Meta-analysis of the TNFAIP3 region in psoriasis reveals a risk haplotype that is distinct from other autoimmune diseases.

ABSTRACT

Tumor necrosis factor alpha-inducible protein 3 (TNFAIP3) encodes a ubiquitin-modifying protein, A20, that is a critical regulator of inflammatory responses. TNFAIP3 polymorphisms are associated with the susceptibility to multiple autoimmune diseases (AIDs) including psoriasis, systemic lupus erythematosus, rheumatoid arthritis, systemic sclerosis and celiac disease. In order to refine the TNFAIP3 association signal in psoriasis and identify candidate causal variants, we performed imputation and meta-analysis of the TNFAIP3 region in five European ancestry cohorts totaling 4704 psoriasis cases and 7805 controls. We identified 49 variants whose significance exceeded a corrected Bonferroni threshold, with the top variant being rs582757 (P = 6.07 × 10(-12), odds ratio (OR) = 1.23). Conditional analysis revealed a suggestive independent association at rs6918329 (P(cond) = 7.22 × 10(-5), OR = 1.15).
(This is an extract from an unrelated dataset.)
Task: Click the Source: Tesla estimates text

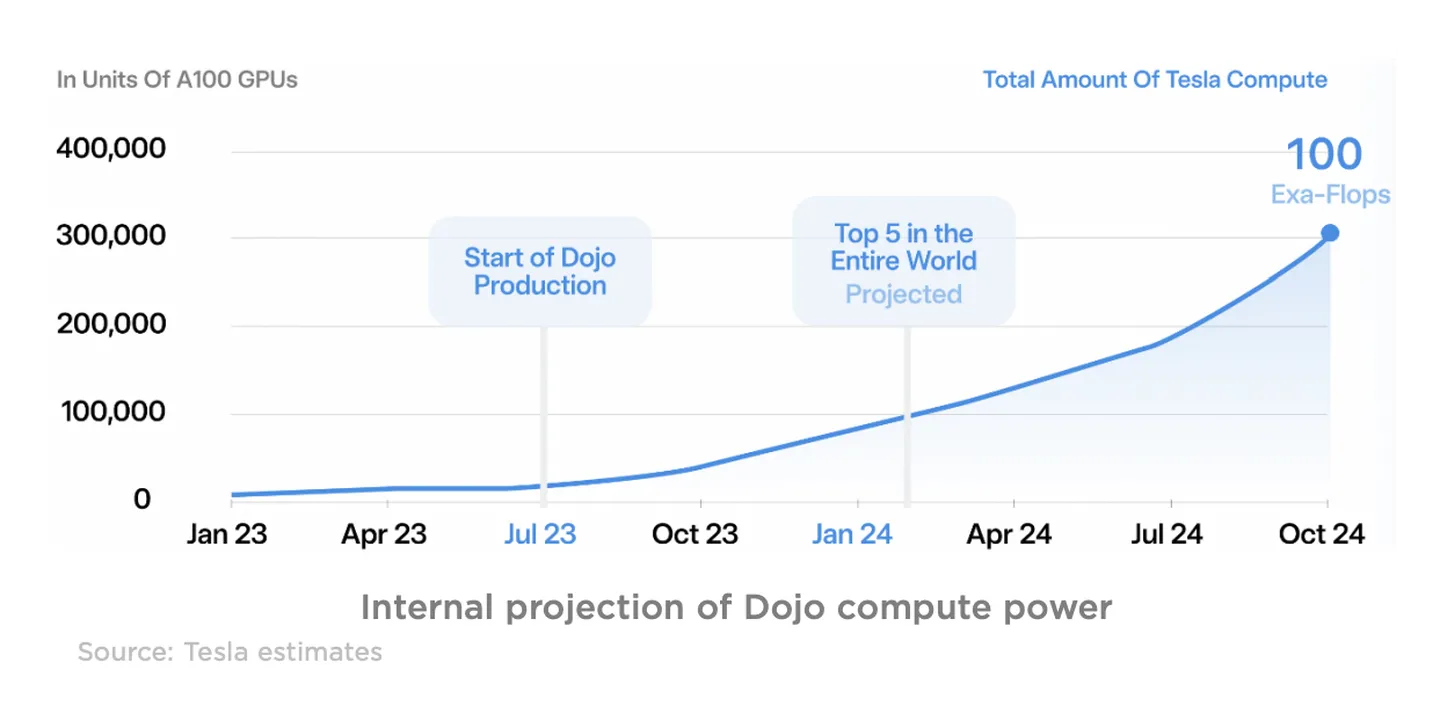Action: [x=230, y=653]
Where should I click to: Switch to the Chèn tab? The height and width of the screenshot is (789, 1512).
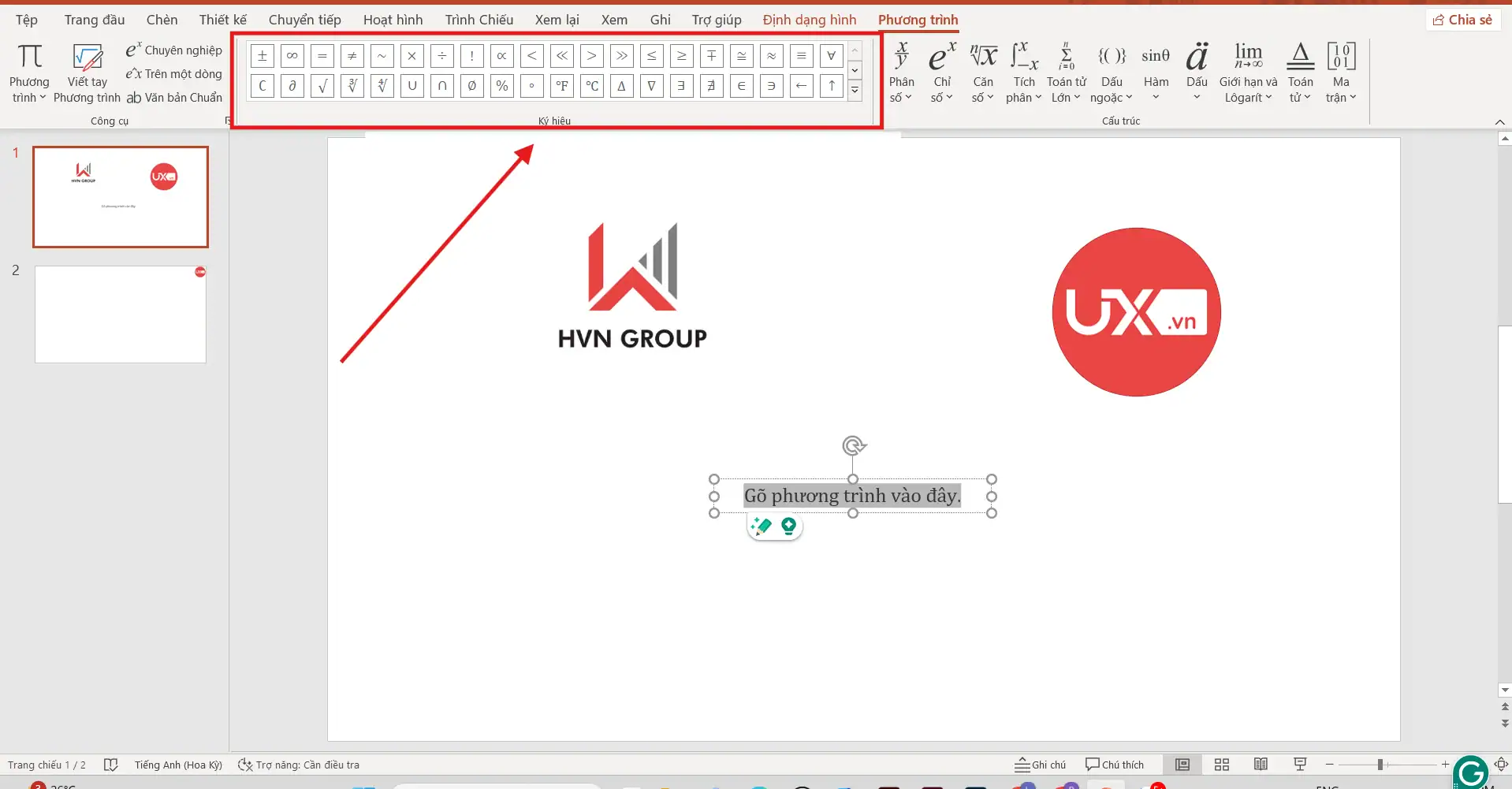(x=162, y=20)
Functional annotation of the top variants identified several with a strong evidence of regulatory potential and several within long noncoding RNAs. Analysis of TNFAIP3 haplotypes revealed that the psoriasis risk haplotype is distinct from other AIDs. Overall, our findings identify novel candidate causal variants of TNFAIP3 in psoriasis and highlight the complex genetic architecture of this locus in autoimmune susceptibility.